Since the committee had 70,000 greedy agents operating in East Germany, I moved fast to claim this
plant for my branch, the Ministry of Building Materials...” — Vladimir Shabinsky
The library section of the Russian Trophy Brigades was known as the "State Agency for Literature",
or, "Gosfond". The Soviet government had created this agency to allocate the confiscated literature to
Soviet libraries and cultural institutions. The plan was that Gosfond would allocate the materials to
enhance existing collection in Russia and to acquire meaningful additions. They were, instead,
overwhelmed with the numbers of books sent from Germany.

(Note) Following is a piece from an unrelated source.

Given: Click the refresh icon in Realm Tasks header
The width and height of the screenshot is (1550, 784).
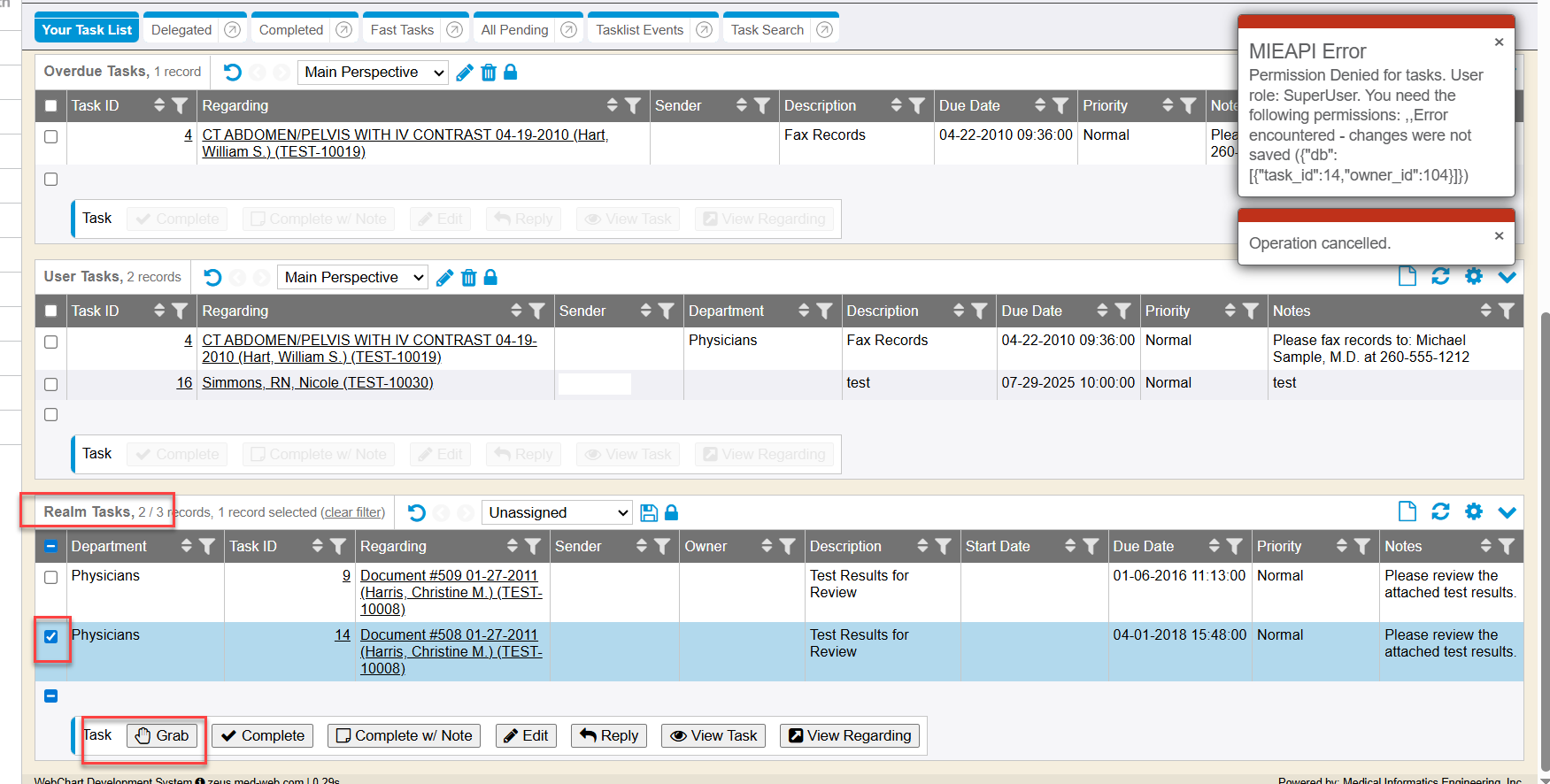Looking at the screenshot, I should 1440,511.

Eventually, it degenerated into a
mechanical process of distribution, and the beneficiary libraries were unable to absorb the works, or in
some cases, to even store them. “In a meeting of March 14, 1946, a committee distributed 1,857 crates
from some thirty institutional and private libraries (including those of top Nazis as von Ribbentrop and
Goebbels) among five Soviet libraries: the National Lenin Library of the USSR, the National
Historical Library, the National Polytechnical Library, the National Library for Foreign
Literature and the National Saltykov-Shchedrin Public Library.”
Lieutenant Colonel Margarita Rudomino, director of the Library for Foreign Literature in Moscow, and
an associate on the staff of the Plenipotentiary State Special Defense Committee, and part of the Soviet
Trophy Brigade, argued that the German Library (Deutsche Bibliothek-Deutsche Bücherei)
in Leipzig was needed for re-building Germany and restoring their cultural identity. Thus, over two
million volumes were evacuated to Thuringia, but they were then returned to the Leipzig library.
However, she also argued for the return of the books from the Sächsische Landesbibliothek (Saxon
State Library) in Dresden, but they were sent to Russia by mistake, and they were returned, in part, in
1957. Not all endings of captured documents went well. Many of the books sent to the Soviet Union by
the Gosfond and the various Trophy Brigades did not benefit either the Soviets or anyone else. With the
overwhelming numbers of materials received, they were often parceled out to smaller libraries and
institutes, who often received materials wholly inappropriate for their missions. As a result, many of the
items were stored haphazardly, seldom cataloged or inventories, and often were destroyed by neglect
and inattention. Items which were needed at large research institutes were sent to smaller public
libraries and agricultural stations, where the books were never cataloged and could not be recalled for
inter-library loan or other useful activities.